- _EXTRACTED TEXT_

________________________________________

Early-career researchers with fellowships have an advantage over those working on someone else’s grant. All should get a chance to build their own programmes, says Tom McLeish.

Chairing interview panels for early-career permanent academic positions is exciting but painful. For every candidate we delight there are three or four who have to receive heavy disappointment, and must recover their hopes for another day.

In scientific subjects, and increasingly in others, any candidate applying for a first lectureship will have had some years of postdoctoral experience. This time can be extremely valuable, allowing early-career researchers to gain expertise in different techniques, experience a variety of research environments and develop their own questions and programme.

One recent panel, however, gave me a stark reminder of how the funding system produces postdoctoral experiences of very different kinds. One candidate had, a few years before, won a five-year fellowship supporting her own research. She had identified and joined the group ideally suited to her questions, bringing a grant that covered her salary, travel, consumables and more.

________________________________________

- _COLLECTED DATA_
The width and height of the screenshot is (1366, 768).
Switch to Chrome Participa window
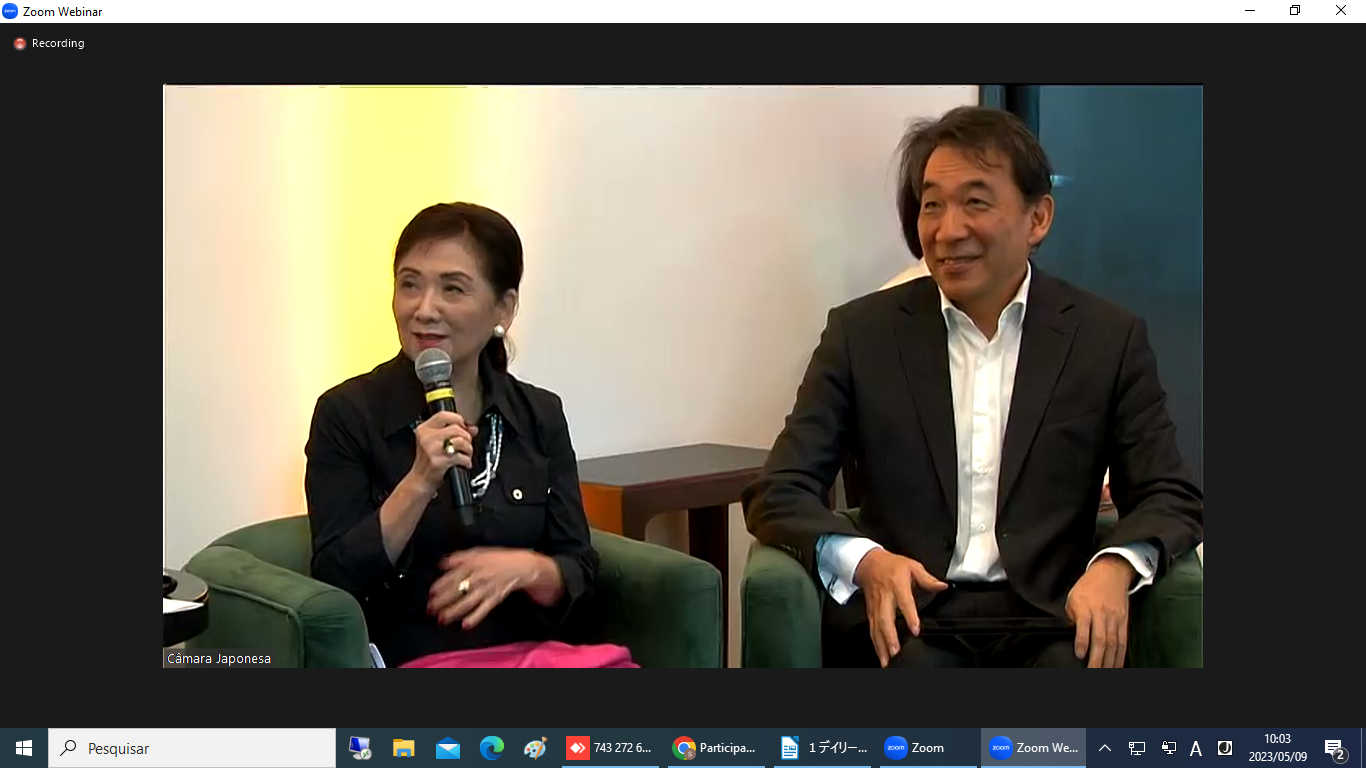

________________________________________

- _THE REQUEST_
According to the piece on early-career researchers, what does postdoctoral time allow early-career researchers to do? List each thing it names.

- _SOLUTION TO THE EXERCISE_
- Gain expertise in different techniques
- Experience a variety of research environments
- Develop their own questions and programme